# GRUB instalieren



## gamerfunkie (25. Dezember 2007)

Hallo,
ich will GRUB installieren, denn als ich Windows heu installiert habe, wurde ja der MBR neu geschreiben und nun kann ich mein DEBIAN system nciht mehr booten.
Wie komme ich in eine linux shell um grub zu installieren? Ich kann DEBAIN wie gesagt nicht starten, sondern habe nur die CD's.
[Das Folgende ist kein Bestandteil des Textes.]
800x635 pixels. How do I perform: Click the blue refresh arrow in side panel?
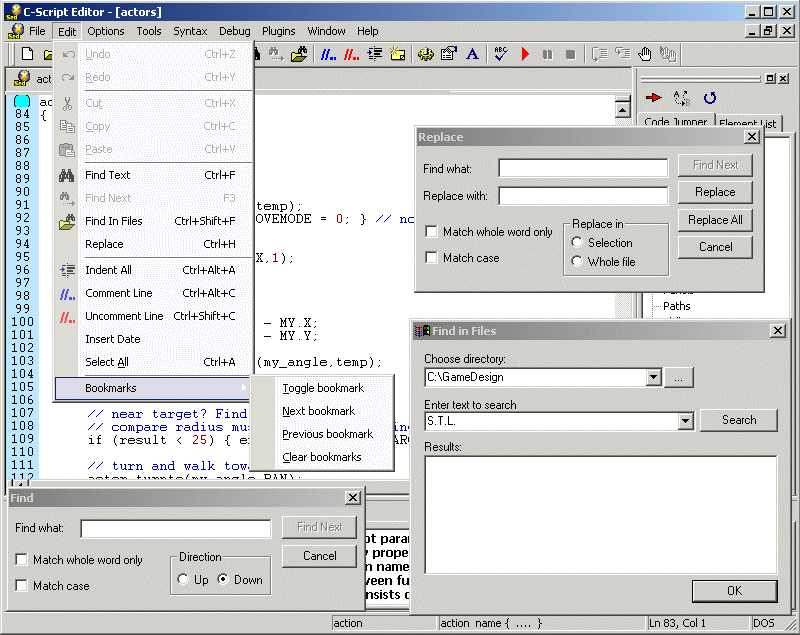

EIn funktionierendes System ist aber installiert(Ich kann linux nicht starten, denn immer wenn ich zuerst von nder linux platte booten lasse kommt GRUB error 17 ...)
Danke für eure antworten.


----------



## Navy (25. Dezember 2007)

Fröhliche Weihnachten.

Nichts leichter als das:

Du bootest einfach ein Linuxnotfallsystem, guckst nach ob Deine Partition auf die Grub rauf soll gemountet ist (wenn nein, dann mounte diese) und mache als root oder superuser ein "grub-install $BOOTPARTITION"
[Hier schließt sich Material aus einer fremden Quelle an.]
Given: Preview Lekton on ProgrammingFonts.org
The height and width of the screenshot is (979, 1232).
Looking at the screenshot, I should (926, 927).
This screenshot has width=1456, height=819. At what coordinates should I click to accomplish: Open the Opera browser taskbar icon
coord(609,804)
Du solltest dann noch die "$BOOTPARTITION/boot/grub/menu.lst" anpassen.


----------



## gamerfunkie (25. Dezember 2007)

Problem ist, das ist ne LVM partition und ich bekomme immer flgenden fehler beim mounten:
mount: can't find /dev/sdb5 ind /etc/fstab or /etc/mtab

wie mounte ich die nun?


----------



## Navy (25. Dezember 2007)

"man mount" hilft. 
Da wir aber Weihnachten haben:

mount $PARTITION $MOUNTPOINT


----------